*Task to complete:* From the line containing "You are a computer-use agent. The height" to the end of the records below, output each line exactly; include both ends and nothing else.
+++ Data +++
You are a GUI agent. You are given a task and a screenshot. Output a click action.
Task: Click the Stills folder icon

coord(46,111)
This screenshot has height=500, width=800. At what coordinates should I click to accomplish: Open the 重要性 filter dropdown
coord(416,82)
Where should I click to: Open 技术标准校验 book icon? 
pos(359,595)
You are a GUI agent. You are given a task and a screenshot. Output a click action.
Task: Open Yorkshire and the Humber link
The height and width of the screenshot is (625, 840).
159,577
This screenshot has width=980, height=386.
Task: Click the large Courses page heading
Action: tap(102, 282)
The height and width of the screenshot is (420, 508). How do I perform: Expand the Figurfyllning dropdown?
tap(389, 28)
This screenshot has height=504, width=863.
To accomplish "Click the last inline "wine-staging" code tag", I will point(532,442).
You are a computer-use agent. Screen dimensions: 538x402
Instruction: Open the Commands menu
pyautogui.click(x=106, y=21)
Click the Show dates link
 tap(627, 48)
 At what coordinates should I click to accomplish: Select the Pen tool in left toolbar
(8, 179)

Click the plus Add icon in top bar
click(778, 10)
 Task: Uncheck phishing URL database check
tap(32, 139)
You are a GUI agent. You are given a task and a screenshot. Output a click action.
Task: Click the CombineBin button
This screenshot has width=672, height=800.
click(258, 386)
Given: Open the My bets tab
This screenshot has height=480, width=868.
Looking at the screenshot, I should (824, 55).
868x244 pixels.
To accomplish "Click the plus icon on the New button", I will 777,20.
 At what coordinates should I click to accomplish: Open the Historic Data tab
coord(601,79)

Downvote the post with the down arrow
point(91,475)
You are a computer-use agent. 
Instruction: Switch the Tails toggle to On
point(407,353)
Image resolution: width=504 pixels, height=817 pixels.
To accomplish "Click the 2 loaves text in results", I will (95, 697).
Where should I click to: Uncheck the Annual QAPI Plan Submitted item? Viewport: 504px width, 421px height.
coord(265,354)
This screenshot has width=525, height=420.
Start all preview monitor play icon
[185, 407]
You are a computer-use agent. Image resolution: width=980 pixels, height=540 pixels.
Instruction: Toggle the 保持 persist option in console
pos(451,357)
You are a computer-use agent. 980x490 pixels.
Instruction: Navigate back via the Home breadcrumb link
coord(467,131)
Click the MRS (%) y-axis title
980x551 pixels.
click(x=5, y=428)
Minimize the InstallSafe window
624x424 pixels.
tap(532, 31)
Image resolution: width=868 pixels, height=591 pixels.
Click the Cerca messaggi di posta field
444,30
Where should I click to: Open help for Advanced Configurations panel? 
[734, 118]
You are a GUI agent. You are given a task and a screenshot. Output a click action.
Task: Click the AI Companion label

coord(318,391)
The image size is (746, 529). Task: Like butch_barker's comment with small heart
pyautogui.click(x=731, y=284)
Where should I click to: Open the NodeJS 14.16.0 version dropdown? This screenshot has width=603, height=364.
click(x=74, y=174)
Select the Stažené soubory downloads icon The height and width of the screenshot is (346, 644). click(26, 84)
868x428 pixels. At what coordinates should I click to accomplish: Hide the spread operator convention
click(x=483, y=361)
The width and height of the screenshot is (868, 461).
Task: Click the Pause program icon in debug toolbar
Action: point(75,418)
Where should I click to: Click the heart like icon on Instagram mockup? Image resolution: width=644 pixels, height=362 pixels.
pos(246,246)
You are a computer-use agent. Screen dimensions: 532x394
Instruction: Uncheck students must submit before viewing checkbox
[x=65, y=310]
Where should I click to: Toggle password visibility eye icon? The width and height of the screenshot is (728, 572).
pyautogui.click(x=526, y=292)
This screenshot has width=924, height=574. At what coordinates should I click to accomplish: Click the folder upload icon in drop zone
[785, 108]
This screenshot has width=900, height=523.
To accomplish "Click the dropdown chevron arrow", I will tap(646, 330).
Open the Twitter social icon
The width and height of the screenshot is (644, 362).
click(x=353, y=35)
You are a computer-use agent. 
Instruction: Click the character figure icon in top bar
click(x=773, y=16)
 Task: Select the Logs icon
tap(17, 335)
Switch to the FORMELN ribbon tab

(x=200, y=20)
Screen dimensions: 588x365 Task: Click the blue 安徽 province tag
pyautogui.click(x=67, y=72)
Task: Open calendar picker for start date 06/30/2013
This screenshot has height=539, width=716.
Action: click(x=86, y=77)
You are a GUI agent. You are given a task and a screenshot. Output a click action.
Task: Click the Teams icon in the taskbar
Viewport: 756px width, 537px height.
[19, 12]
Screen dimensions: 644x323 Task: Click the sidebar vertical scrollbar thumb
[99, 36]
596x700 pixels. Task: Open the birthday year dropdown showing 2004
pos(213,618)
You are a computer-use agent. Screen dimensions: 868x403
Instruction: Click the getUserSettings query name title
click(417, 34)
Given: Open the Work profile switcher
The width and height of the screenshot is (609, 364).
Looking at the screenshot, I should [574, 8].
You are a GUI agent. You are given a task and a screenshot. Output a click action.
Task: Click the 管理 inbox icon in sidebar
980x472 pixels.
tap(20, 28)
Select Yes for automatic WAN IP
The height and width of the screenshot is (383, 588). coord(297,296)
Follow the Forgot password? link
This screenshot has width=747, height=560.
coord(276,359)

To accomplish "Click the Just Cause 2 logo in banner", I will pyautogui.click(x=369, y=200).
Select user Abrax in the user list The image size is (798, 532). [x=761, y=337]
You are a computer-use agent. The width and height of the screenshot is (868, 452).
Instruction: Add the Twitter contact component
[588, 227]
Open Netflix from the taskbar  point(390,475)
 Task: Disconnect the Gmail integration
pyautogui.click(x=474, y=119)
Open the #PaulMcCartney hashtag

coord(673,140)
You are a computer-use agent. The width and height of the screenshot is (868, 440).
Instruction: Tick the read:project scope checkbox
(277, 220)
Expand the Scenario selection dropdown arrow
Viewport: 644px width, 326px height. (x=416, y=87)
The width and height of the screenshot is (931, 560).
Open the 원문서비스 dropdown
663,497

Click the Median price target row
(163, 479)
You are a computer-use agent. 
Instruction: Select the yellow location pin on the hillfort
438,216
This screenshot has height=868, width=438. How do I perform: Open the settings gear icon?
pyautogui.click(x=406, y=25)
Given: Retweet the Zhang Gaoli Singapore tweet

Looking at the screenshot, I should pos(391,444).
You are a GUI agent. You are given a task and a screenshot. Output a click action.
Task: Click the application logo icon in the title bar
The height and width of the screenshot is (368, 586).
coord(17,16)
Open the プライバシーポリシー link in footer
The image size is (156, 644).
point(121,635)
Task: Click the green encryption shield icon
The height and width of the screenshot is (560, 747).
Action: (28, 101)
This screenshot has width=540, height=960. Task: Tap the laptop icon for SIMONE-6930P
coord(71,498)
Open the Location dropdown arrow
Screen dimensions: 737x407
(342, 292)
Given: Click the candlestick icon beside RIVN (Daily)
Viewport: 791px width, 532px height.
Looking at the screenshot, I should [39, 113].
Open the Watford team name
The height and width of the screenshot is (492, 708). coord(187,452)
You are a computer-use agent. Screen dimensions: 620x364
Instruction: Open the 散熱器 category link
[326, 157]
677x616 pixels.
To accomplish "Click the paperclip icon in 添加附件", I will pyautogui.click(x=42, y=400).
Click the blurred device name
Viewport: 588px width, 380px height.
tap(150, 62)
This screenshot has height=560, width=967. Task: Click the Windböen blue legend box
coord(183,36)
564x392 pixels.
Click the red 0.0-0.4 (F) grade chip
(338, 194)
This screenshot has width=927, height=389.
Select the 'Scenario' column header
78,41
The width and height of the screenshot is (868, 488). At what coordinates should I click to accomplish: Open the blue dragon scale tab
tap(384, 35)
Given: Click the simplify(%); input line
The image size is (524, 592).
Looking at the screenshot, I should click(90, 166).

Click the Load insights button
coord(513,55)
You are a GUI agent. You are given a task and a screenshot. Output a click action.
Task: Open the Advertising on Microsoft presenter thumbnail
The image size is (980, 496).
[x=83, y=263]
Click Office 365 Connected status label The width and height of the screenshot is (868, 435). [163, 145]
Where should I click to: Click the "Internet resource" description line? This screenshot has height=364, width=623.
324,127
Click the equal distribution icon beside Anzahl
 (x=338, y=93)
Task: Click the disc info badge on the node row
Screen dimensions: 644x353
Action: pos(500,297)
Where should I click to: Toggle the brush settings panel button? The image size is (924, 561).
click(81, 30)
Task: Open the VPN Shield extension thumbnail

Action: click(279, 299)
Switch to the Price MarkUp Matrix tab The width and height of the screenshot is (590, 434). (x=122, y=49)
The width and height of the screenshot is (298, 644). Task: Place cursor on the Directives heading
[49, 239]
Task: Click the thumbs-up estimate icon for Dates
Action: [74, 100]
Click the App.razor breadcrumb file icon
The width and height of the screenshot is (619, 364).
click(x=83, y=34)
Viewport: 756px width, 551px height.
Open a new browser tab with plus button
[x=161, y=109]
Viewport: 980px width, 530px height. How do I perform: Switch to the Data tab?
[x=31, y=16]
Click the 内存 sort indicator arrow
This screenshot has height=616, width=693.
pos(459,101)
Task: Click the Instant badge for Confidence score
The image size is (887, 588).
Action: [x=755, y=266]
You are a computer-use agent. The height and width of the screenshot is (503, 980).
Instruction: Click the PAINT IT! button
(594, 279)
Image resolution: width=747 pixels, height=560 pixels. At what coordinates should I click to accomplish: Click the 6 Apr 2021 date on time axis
+++
*Exercise output:*
You are a computer-use agent. The height and width of the screenshot is (503, 980).
Instruction: Click the PAINT IT! button
(594, 279)
Image resolution: width=747 pixels, height=560 pixels. At what coordinates should I click to accomplish: Click the 6 Apr 2021 date on time axis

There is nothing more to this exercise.